▶ REQUIRED ACTION:
Read the records and gather each line that includes "width".

▶ EXERCISE INPUTS:
•••••

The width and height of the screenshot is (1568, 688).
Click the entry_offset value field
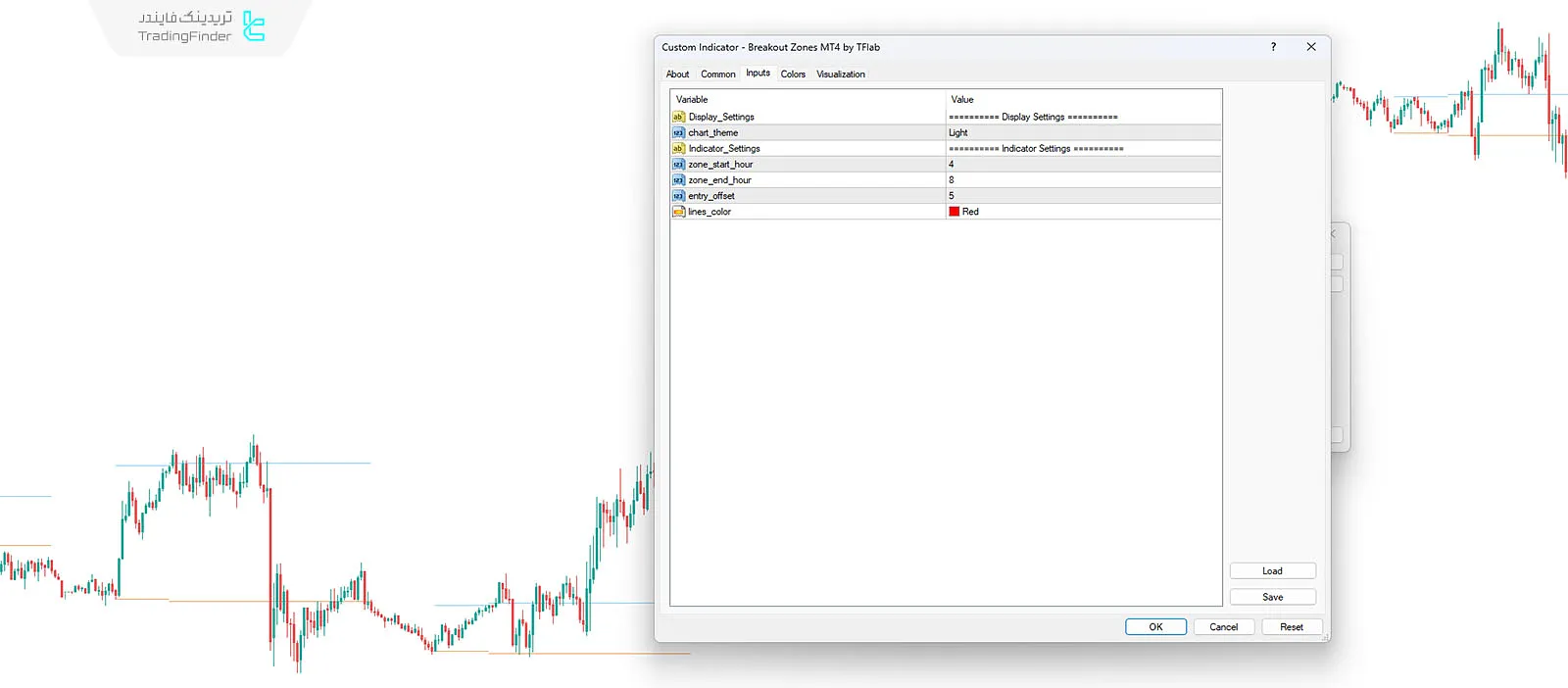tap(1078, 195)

•••••

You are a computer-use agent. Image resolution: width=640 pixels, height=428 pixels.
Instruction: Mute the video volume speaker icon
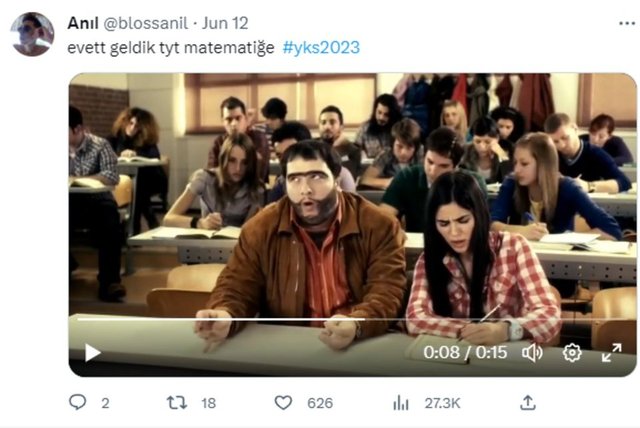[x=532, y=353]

•••••

▶ ANSWER TO THE PROBLEM:
The width and height of the screenshot is (1568, 688).
You are a computer-use agent. Image resolution: width=640 pixels, height=428 pixels.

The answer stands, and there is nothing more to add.